Write what comes next in the CNTK network optimization page below, picking up right after its last sentence.
# start of PAGE
In [3]:
from IPython.display import Image

# Network Optimizations

Optimizing nural networks for faster inferences is an important technique in deep learning. The research community has proposed many such optimizations, including factoring [matrix-vector-product](https://www.microsoft.com/en-us/research/publication/restructuring-of-deep-neural-network-acoustic-models-with-singular-value-decomposition/) and [convolution](https://arxiv.org/abs/1511.06530) operations, [binarization/quantization](https://arxiv.org/abs/1609.07061), [sparsification](https://arxiv.org/abs/1611.06473) and the use of [frequency-domain representations](https://dl.acm.org/citation.cfm?id=3062228).

The goal of `cntk.contrib.netopt` module is to provide users of CNTK an easy-to-use interfaces to speed up or compress their networks using such optimizations, and writers of optimizations a framework within which to export them to CNTK users.  The initial release of `netopt`  supports factoring of `Dense` CNTK layers and the 1-bit binarization of `Convolutional` layers.

The purpose of this manual is to help you understand some of the facilities CNTK provides to make the development of deep learning models easier. Some of the advice here are considered good programming practices in general, but we will still cover them in the context of building models.

## Description
`netopt` breaks down the process of optimizing models into three steps:

1. Replace operations (or blocks) in the network with "cheaper", possibly user-defined operations that are trainable, i.e., have forward and back-prop functions defined. We call the resulting network the *transformed* network.

2. [Optionally] Retrain the transformed network. Almost always, the transformation results in a significant drop in accuracy, and re-training the transformed version fairly quickly regains some of the lost accuracy.

3. [Optionally] Replace operations in the retrained network with operations that have fast implementations on particular processors. These new operations may not be trainable (i.e., have no back-prop functions defined), and can only be run in forward mode. We call the resulting network a *lowered* network. Lowering is sometimes necessary to harvest the benefits of optimization. For example, a binarized convolution layer is only useful if the new layer is implemeted using a lowered version of the convolution algorithm optimized for 1-bit values.

Each optimization provided via network should take as argument a model to be optimized, an optional training function for that model, and other optional arguments specific to that optimzation, and returns a model (possibly in a lowered representation) on which the above sequence of transformation, training and lowering has been performed.
# end of PAGE
# start of GIVEN INFORMATION
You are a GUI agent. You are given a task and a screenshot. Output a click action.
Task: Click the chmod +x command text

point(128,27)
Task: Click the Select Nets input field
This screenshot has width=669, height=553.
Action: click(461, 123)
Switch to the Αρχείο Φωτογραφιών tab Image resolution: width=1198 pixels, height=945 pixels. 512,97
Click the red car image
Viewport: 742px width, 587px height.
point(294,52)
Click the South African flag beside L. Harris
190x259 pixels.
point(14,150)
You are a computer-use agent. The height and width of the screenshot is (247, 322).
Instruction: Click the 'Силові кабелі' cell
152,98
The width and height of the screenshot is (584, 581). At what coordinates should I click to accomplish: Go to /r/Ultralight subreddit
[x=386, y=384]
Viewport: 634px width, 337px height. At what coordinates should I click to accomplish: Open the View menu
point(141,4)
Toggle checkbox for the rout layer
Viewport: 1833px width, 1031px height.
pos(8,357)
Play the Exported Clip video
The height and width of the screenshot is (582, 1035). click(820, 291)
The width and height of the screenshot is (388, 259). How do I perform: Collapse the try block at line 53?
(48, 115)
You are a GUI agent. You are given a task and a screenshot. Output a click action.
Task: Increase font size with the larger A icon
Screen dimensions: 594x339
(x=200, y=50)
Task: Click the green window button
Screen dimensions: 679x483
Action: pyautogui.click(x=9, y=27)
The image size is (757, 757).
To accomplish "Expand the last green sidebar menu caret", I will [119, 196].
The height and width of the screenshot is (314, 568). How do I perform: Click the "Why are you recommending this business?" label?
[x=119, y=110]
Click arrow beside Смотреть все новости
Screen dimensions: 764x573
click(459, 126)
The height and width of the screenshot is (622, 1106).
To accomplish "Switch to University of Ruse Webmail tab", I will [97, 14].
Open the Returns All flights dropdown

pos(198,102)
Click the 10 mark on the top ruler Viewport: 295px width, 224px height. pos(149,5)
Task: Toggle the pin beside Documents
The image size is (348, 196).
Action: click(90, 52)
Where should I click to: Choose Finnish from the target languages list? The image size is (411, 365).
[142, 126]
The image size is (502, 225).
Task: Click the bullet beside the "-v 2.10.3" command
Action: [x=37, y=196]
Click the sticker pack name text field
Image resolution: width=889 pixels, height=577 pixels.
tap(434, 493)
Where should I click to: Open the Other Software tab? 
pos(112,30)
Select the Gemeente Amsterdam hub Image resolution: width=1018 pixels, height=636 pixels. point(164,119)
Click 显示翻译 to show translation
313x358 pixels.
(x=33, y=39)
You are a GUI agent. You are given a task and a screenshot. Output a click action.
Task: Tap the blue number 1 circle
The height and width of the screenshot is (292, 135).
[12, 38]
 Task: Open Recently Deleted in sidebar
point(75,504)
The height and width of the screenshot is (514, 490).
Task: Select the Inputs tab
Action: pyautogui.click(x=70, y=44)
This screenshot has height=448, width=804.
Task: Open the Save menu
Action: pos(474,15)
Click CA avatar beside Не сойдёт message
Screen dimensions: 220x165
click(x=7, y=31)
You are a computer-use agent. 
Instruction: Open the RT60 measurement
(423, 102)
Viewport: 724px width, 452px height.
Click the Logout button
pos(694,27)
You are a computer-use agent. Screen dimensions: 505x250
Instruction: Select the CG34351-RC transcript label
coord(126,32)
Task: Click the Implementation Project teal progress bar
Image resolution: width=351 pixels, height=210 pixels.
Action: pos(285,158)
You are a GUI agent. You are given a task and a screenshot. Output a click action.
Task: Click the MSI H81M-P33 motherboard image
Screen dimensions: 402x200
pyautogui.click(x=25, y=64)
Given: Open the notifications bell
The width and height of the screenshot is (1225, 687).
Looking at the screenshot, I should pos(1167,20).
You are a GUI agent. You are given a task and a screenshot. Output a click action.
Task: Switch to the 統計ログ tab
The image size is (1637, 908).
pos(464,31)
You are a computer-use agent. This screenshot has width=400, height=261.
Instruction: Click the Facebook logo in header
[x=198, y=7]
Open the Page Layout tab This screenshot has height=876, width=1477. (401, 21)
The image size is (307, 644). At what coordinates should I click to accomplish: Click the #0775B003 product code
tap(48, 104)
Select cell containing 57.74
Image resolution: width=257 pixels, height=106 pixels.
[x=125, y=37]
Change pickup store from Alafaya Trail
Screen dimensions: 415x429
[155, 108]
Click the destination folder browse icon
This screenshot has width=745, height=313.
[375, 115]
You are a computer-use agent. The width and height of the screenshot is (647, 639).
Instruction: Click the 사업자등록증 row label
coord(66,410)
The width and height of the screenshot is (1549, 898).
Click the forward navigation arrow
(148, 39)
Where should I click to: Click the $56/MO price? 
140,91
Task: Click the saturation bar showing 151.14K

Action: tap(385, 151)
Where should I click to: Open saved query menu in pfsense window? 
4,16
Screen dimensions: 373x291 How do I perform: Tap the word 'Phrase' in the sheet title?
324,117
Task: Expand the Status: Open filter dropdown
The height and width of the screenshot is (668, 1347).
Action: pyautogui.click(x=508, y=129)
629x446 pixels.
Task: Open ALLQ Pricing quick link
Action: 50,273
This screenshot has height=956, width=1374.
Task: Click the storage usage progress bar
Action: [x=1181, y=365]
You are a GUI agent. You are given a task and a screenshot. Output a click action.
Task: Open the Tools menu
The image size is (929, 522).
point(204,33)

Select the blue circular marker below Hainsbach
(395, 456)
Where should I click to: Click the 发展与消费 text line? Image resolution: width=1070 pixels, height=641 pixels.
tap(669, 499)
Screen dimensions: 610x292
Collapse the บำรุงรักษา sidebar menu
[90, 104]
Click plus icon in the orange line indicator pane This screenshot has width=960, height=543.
# end of GIVEN INFORMATION
REPLY:
## Factorization of dense layers
This optimization, accessed via `factorization.factor_dense(.)` function,  replaces `Dense` layers with factored variants. In particular, a dense layer encapsulates the operation *r = W*x + b*. If *W* is of shape *m\*n*, this operation will take *O(mn)* operations. Now consider a (approximate) *factorization* of *W*: *W ~ UV*, where *U* has shape *m\*k* and *V* has shape *k\*n*. If we replace *r* with *r' = (U * (V*x)) + b*, then computing *r'* will take *O(mk + kn)* operations. If *k* is much smaller than *m* or *n*, this can yield large savings. `netopt` allows users to optionally specify a "factorization function" to use to derive *U* and *V* from *W*. Alternately, it allows users to specify a "rank function" that can examine *W* and derive a rank *k* that should be used for factorization. In this case, which we expect to the be common use case, `netopt` will perform a rank-*k* [singular-value decomposition](https://docs.scipy.org/doc/numpy-1.13.0/reference/generated/numpy.linalg.svd.html) to produce *U* and *V*.

`netopt.examples.dense_factorization_example()` shows how to use dense factorization to transform a graph. In this example, no re-training of the transformed graph is performed. Further, factorization does not require lowering of the transformed graph, since the operations used by the transformed graph (matrix-vector multiply over floats) is already well-supported by the default CNTK implementation.

### Using Factorization
We will use [CNTK 102: Feed Forward Network with Simulated Data](https://cntk.ai/pythondocs/CNTK_102_FeedForward.html) tutorial to demonstrate the use of factorization. 
We assume you have a working version of the code for the above tutorial and will show how to introduce factorization.

The feed forward network created for the above tutorial will be relatively simple with 2 hidden layers (num_hidden_layers) with each layer having 50 hidden nodes (hidden_layers_dim).


In [4]:
# Figure 1
Image(url="http://cntk.ai/jup/feedforward_network.jpg", width=200, height=200)

Once the training is completed, we have a model, denoted as `z`, that can be optimized with factoriation. 
The two hidden layers in this network are fully connected and hence a good candidate for the factorization optimization. 
To optimize the network, we can follow the steps below. 

In [None]:
# import netopt module
import cntk.contrib.netopt.factorization as nc

# function determining the rank of the factorization.
def get_rank(W):    
    return int(len(W) * 0.6) # new rank will be 60% of the original

# a function to determine which layer to apply the optimization. Here we pick any fully connected layer.
def filter(model):
    W = model.W.value
    if (len(W) != len(W[0])):
        return False
    else:
        return True

# newz will have its second dense layer replaced with optimized dense layer. 
newz = nc.factor_dense(z, projection_function=get_rank, filter_function = filter)

### projection_function
This function determines the rank of the weights matrix(W) that the optimized network will have. 
For this demonstration, we use a simple rank function that returns 60% of the original rank of the weight matrix.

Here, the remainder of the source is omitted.